Early on March 1, 1954, the United States exploded a hydrogen bomb, code-named Bravo, on the Pacific Ocean's Bikini Atoll, in the Marshall Islands.

It was the most powerful thermonuclear device ever tested by the U.S. -- 1,000 times larger than those dropped on Hiroshima and Nagasaki -- and exposed local islanders, 28 U.S. military weather observers and 23 Japanese fishermen who happened to be near the test site aboard a tuna trawler to near-fatal amounts of radiation.

Because of the power of the bomb, which was beyond even the expectations of its designers, as well as the resulting radioactive contamination of people and the environment, the Bravo blast triggered large-scale antinuclear movements in Japan and around the world, including the Russell-Einstein Manifest.

To mark the upcoming 50th anniversary of the incident, the Tokyo museum that is now home to the 140-ton wooden trawler, the Fukuryu Maru No. 5, which is also known in English as the Lucky Dragon, began a special memorial project on Saturday in a bid to raise public awareness of the continuing threat of nuclear weapons.

"I think it is important to get back to the starting point now that political, moral and technological brakes on nuclear weapons appear to be uncertain," said Shoichiro Kawasaki, president of the Daigo Fukuryu Maru Foundation, during a ceremony to open the exhibition.

The foundation is entrusted by the Tokyo Metropolitan Government with the management of the Daigo Fukuryu Maru Exhibition Hall, in Tokyo's Koto Ward.

Amatlain E. Kabua, the Marshall Islands ambassador to Japan, attended the opening ceremony and said "Marshall islanders have suffered the same" as the Japanese, adding that "the tragedy should never be repeated again."

The exhibition hall has renovated its main display hall, detailing the Bravo blast as well as the history of nuclear weapons with colorful panels and updating descriptions.

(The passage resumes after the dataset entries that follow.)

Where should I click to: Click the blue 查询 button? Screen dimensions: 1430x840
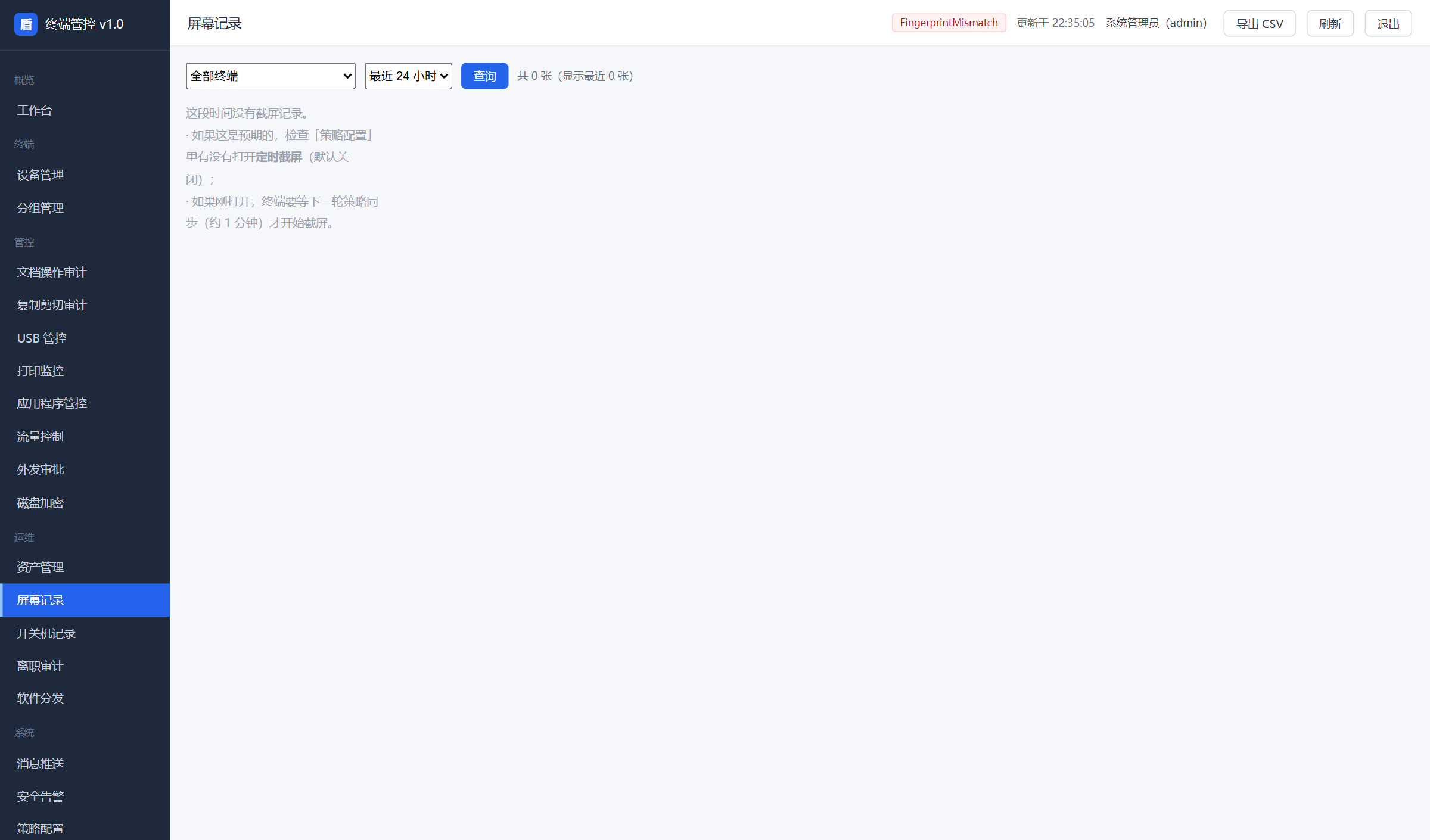[x=484, y=76]
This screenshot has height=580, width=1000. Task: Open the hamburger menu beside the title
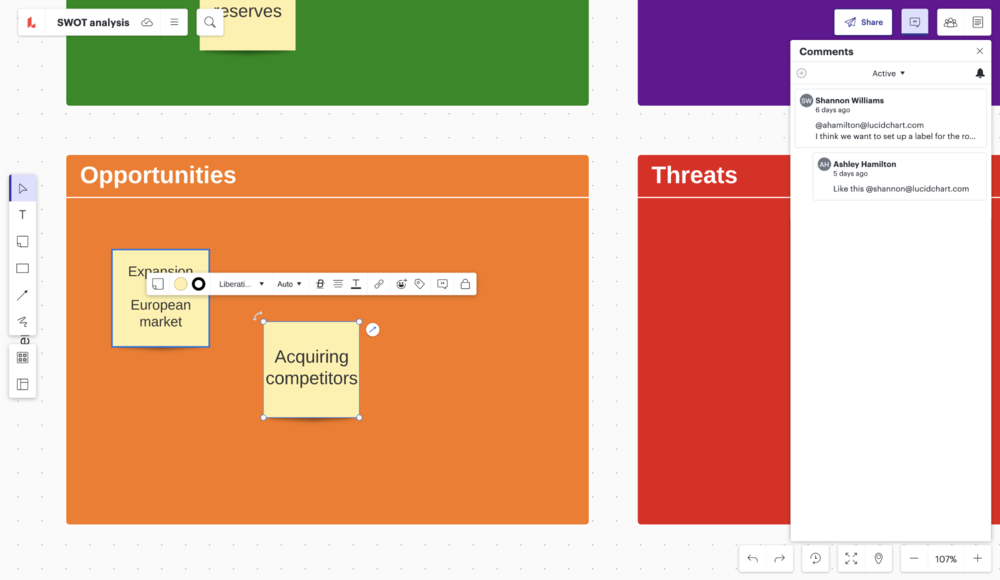coord(174,22)

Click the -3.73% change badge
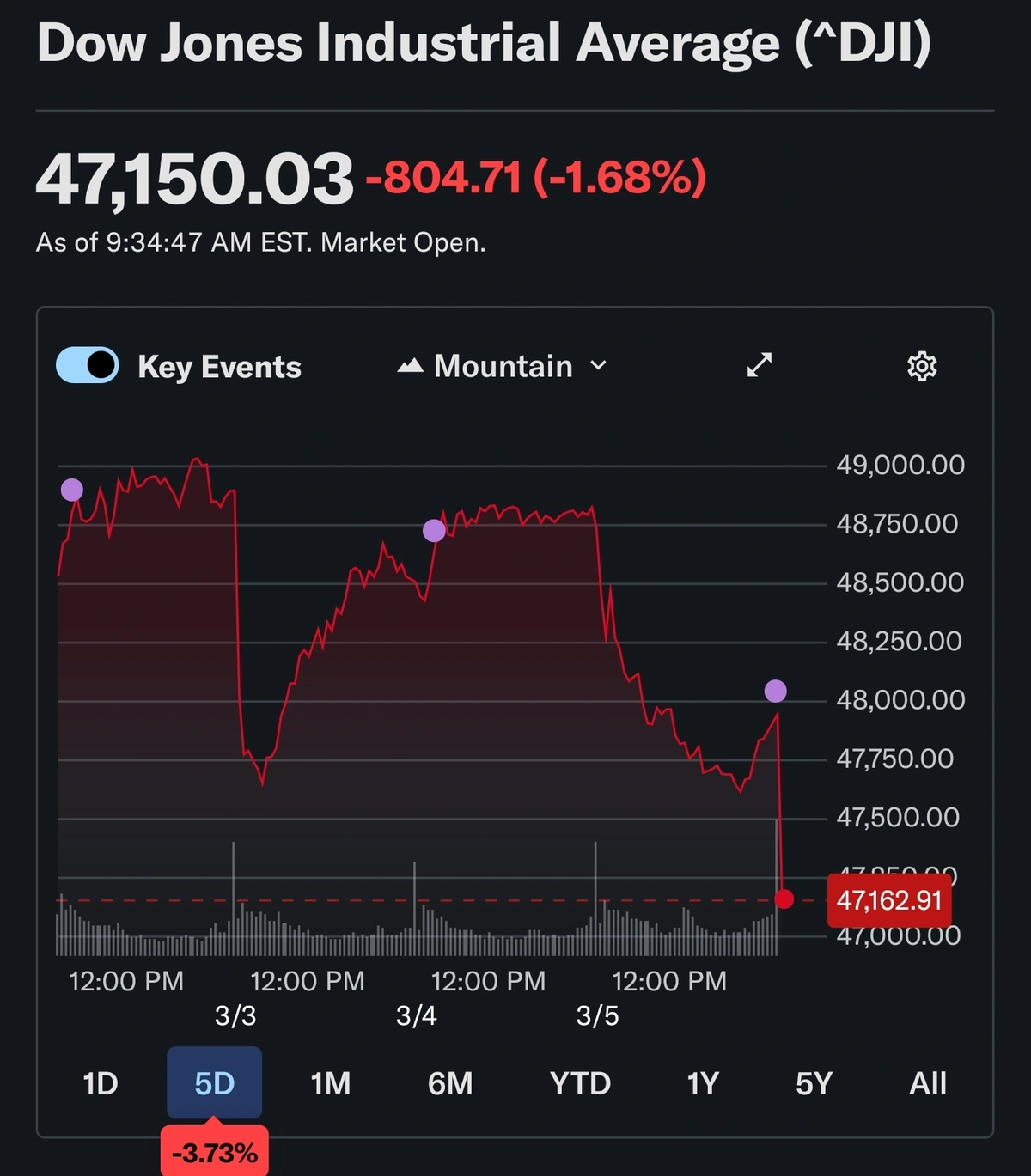click(215, 1153)
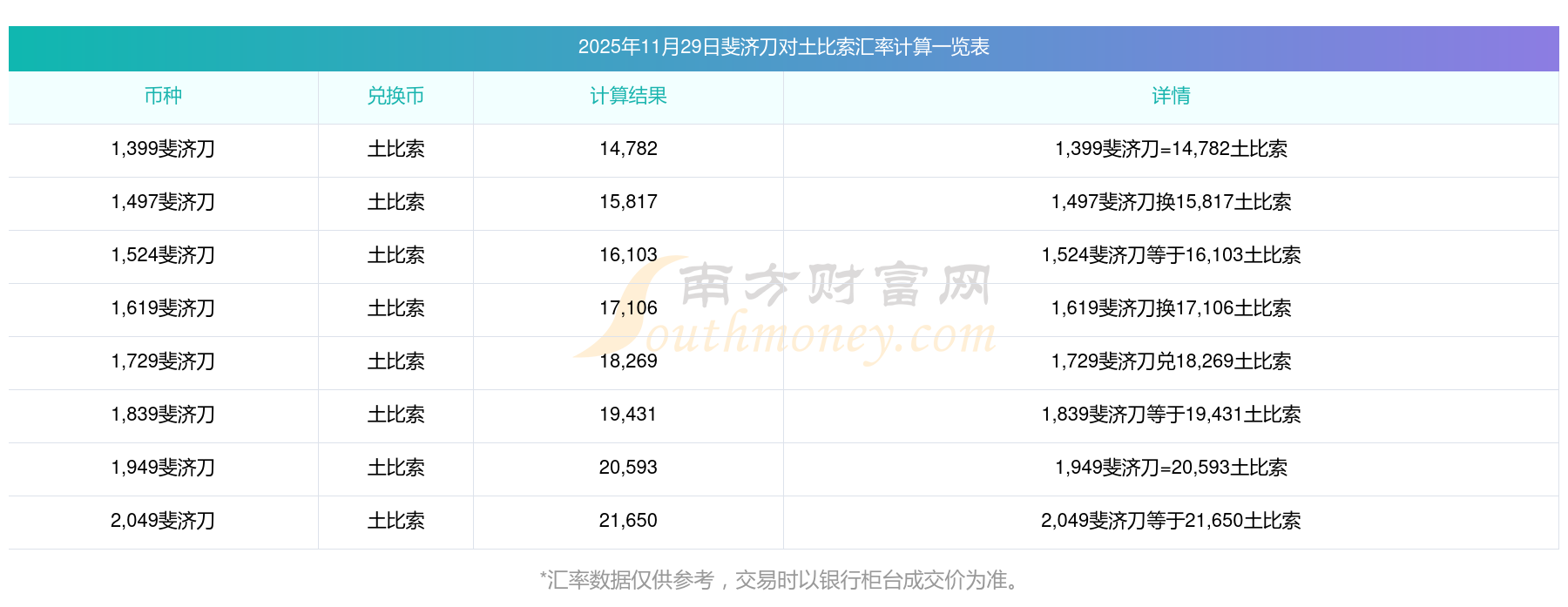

Over the coming year, it will hold special photo exhibitions featuring the lives of people in the Marshall Islands, where the U.S. conducted a total of 67 nuclear tests between 1946 and 1958, and display letters sent from around the nation to the hospitalized crew members of the Fukuryu Maru No. 5.

The museum also plans to dispatch mobile exhibitions to a number of cities around Japan, including Yokohama, Kyoto and Yaizu, Shizuoka Prefecture, from June.

"We may no longer see such a large-scale nuclear test as was carried out at Bikini," said Kazuya Yasuda, secretary general of the Daigo Fukuryu Maru Foundation, but the issue of nuclear weapons "has never been solved and continues in a different form," he said, citing the fact that there are some 20,000 nuclear weapons still deployed around the world.

Yasuda also referred to U.S. plans to deploy miniature nuclear weapons -- a move widely seen as blurring the traditional boundaries between conventional and nuclear weapons.

The museum opened in 1976 as a result of citizens' efforts to preserve the Fukuryu Maru.

After radioactivity levels aboard the vessel had decayed to a safe level, the tuna trawler was moved in 1956 to the Tokyo University of Fisheries as a training ship.

After 10 years of service, the ship was sold to a scrap dealer and was eventually abandoned at Yumenoshima, in Tokyo.

Citizens learned of the ship's fate through media reports and launched a campaign to preserve the vessel, resulting in the establishment of the museum with the trawler displayed as a symbol of peace and a world free of nuclear weapons.

The Daigo Fukuryu Maru Exhibition Hall is located in Yumenoshima (Island of Dreams) Park, a 10-minute walk from Shinkiba Station on the JR Keiyo Line or the Subway Yurakucho Line.